:: Task objective ::
Output the stretch of entries from the line containing "The image size is (591, 414)." through the line containing "Select the black", reproducing those lines exactly and including both ends.

(Entries for locating text and elements)

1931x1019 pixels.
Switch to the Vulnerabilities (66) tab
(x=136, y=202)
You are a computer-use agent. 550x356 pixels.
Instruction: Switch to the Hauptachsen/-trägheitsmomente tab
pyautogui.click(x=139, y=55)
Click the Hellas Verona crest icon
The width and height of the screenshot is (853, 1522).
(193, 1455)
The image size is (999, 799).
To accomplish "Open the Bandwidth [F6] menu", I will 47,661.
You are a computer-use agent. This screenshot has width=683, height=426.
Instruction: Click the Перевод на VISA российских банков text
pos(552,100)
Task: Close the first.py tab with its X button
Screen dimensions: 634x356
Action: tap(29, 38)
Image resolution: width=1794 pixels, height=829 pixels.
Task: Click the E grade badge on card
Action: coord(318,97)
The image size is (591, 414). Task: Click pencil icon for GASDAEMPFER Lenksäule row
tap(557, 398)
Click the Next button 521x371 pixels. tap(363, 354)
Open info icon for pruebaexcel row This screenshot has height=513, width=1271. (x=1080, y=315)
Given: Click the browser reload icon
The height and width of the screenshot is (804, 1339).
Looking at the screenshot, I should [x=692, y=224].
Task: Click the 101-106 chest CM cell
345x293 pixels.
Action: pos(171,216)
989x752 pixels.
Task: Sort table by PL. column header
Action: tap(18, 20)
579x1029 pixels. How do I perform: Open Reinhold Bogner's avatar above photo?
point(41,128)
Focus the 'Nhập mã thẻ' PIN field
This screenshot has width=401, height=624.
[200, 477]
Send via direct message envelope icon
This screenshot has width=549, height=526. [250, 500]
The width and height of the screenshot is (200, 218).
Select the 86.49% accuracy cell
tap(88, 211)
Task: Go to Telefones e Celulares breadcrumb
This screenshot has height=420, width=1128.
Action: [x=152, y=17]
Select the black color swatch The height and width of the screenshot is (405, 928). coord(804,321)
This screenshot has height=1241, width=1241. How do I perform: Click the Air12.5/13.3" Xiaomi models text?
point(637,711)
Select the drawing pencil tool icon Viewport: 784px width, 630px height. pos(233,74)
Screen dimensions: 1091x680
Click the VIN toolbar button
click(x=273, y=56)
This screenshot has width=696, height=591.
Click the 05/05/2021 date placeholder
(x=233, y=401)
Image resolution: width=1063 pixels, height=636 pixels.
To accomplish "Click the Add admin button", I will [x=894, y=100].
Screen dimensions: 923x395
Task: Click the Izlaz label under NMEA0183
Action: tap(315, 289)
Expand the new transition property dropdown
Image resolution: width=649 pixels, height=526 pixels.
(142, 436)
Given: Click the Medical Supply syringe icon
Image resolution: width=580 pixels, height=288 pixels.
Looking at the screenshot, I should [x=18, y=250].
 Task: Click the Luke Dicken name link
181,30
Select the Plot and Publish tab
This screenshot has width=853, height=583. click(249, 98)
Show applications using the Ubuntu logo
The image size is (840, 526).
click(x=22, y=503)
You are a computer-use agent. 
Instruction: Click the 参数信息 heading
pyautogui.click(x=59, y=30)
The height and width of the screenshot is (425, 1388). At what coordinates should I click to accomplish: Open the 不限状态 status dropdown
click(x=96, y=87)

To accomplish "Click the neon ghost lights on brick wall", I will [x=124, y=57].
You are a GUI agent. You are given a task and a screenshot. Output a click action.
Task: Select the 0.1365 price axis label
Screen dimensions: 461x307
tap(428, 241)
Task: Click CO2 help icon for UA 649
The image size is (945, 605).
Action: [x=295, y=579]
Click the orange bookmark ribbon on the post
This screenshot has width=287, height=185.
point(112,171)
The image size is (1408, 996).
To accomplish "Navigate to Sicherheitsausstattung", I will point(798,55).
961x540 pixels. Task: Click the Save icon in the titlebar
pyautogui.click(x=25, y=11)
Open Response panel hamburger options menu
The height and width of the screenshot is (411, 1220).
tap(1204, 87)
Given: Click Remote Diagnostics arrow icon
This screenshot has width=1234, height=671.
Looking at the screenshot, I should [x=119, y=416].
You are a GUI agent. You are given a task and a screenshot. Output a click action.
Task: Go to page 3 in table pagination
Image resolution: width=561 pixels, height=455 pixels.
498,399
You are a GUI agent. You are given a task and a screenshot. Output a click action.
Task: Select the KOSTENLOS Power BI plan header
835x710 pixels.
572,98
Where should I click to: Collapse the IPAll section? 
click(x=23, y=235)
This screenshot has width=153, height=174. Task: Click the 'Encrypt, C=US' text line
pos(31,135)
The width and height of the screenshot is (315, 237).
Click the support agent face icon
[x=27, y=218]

:: The answer ::
The image size is (591, 414). Task: Click pencil icon for GASDAEMPFER Lenksäule row
tap(557, 398)
Click the Next button 521x371 pixels. tap(363, 354)
Open info icon for pruebaexcel row This screenshot has height=513, width=1271. (x=1080, y=315)
Given: Click the browser reload icon
The height and width of the screenshot is (804, 1339).
Looking at the screenshot, I should [x=692, y=224].
Task: Click the 101-106 chest CM cell
345x293 pixels.
Action: pos(171,216)
989x752 pixels.
Task: Sort table by PL. column header
Action: tap(18, 20)
579x1029 pixels. How do I perform: Open Reinhold Bogner's avatar above photo?
point(41,128)
Focus the 'Nhập mã thẻ' PIN field
This screenshot has width=401, height=624.
[200, 477]
Send via direct message envelope icon
This screenshot has width=549, height=526. [250, 500]
The width and height of the screenshot is (200, 218).
Select the 86.49% accuracy cell
tap(88, 211)
Task: Go to Telefones e Celulares breadcrumb
This screenshot has height=420, width=1128.
Action: [x=152, y=17]
Select the black color swatch The height and width of the screenshot is (405, 928). coord(804,321)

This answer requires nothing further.